Last year I celebrated 20 years of CCIE certification. No one threw me a party, there was no ticker tape parade, hell, if I didn’t rescue the email from my spam folder I wouldn’t have known that it even happened. So I celebrated content that I no longer have to pay $80 every 2 years to Cisco, and then I downloaded a CCIE Lifetime Emeritus logo to put on my LinkedIn page (fancy huh?). Getting that certification opened a ton of doors in my career, and I am indeed thankful. But now I no longer need to recertify, or pay dues, or do anything really, and for all that I am also thankful.
Being a network expert when there was insatiable demand for elite network skills was certainly fun. I got to work in a lot of cool places, jetted around the world in economy seating, made some great friends, and most importantly, I helped a lot of good people.

Record list ▸
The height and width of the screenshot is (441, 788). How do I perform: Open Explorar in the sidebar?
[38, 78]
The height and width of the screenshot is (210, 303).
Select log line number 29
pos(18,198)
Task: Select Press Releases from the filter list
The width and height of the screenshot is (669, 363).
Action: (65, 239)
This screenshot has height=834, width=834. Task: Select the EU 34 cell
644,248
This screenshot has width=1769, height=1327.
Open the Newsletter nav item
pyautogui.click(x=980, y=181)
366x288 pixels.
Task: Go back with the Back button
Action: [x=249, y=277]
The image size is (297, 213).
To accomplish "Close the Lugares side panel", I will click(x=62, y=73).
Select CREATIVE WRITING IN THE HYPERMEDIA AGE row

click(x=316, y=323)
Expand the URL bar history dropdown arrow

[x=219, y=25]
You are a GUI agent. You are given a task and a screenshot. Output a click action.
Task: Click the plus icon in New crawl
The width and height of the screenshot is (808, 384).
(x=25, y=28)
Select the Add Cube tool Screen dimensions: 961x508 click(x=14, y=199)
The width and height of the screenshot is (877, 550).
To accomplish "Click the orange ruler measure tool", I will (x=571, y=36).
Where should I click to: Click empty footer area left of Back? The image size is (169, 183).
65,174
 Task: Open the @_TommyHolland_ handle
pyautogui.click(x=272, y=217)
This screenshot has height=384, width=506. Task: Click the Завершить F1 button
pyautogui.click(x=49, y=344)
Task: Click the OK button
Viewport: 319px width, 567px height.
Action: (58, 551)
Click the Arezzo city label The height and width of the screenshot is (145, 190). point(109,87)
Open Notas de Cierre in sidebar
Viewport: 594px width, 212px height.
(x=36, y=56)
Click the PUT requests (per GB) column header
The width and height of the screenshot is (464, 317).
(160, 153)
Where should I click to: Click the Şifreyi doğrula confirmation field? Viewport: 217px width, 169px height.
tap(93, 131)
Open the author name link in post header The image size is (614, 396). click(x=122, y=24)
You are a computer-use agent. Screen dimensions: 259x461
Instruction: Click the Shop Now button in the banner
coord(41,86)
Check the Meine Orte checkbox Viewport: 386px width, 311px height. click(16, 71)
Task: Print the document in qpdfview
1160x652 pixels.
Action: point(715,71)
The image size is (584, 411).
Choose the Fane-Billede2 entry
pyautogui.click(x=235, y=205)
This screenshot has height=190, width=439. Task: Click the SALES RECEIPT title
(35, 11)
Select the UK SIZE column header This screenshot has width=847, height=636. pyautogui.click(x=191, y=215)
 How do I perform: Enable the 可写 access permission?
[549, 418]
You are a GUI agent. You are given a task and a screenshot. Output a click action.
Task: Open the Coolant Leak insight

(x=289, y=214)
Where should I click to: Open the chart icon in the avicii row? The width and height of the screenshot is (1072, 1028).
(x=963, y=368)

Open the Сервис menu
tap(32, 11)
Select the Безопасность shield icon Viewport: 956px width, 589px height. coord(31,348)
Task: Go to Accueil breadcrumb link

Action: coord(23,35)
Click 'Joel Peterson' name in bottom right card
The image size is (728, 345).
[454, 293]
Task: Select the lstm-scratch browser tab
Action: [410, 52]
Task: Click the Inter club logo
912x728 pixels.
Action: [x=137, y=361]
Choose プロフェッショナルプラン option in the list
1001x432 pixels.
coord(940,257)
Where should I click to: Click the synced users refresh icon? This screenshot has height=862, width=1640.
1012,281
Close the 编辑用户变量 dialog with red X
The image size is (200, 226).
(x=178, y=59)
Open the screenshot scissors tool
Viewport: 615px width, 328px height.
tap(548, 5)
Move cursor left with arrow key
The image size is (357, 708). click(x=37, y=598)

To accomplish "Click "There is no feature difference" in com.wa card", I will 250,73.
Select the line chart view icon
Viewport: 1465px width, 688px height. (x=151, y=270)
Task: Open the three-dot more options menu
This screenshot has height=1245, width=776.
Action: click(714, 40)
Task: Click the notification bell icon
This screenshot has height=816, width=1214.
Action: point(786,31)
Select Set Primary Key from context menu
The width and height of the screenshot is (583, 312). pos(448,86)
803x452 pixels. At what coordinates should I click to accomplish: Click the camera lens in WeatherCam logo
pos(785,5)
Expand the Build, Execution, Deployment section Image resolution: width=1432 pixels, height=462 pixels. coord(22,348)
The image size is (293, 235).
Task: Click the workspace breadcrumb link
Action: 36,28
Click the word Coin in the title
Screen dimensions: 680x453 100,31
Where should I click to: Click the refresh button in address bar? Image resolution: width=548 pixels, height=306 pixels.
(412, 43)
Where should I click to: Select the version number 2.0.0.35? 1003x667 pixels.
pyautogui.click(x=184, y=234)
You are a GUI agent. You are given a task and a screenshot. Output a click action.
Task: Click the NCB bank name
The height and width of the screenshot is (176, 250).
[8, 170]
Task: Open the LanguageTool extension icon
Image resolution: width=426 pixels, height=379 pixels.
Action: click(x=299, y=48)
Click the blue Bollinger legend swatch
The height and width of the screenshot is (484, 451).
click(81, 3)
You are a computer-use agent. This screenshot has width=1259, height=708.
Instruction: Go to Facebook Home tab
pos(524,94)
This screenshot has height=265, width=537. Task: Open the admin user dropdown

What to do ▸
**a.** Transcribe the CCIE certification piece in full, keeping every word and punctuation mark intact.
**b.** Reproduce verbatim the part of the records that opens with the line containing "Task: Select Press" and closes with the line containing "[x=219, y=25]", both lines included.
The CCIE certification piece and the records have no connection to each other.

Results by task ▸
**a.**
Last year I celebrated 20 years of CCIE certification. No one threw me a party, there was no ticker tape parade, hell, if I didn’t rescue the email from my spam folder I wouldn’t have known that it even happened. So I celebrated content that I no longer have to pay $80 every 2 years to Cisco, and then I downloaded a CCIE Lifetime Emeritus logo to put on my LinkedIn page (fancy huh?). Getting that certification opened a ton of doors in my career, and I am indeed thankful. But now I no longer need to recertify, or pay dues, or do anything really, and for all that I am also thankful.
Being a network expert when there was insatiable demand for elite network skills was certainly fun. I got to work in a lot of cool places, jetted around the world in economy seating, made some great friends, and most importantly, I helped a lot of good people.

**b.**
Task: Select Press Releases from the filter list
The width and height of the screenshot is (669, 363).
Action: (65, 239)
This screenshot has height=834, width=834. Task: Select the EU 34 cell
644,248
This screenshot has width=1769, height=1327.
Open the Newsletter nav item
pyautogui.click(x=980, y=181)
366x288 pixels.
Task: Go back with the Back button
Action: [x=249, y=277]
The image size is (297, 213).
To accomplish "Close the Lugares side panel", I will click(x=62, y=73).
Select CREATIVE WRITING IN THE HYPERMEDIA AGE row

click(x=316, y=323)
Expand the URL bar history dropdown arrow

[x=219, y=25]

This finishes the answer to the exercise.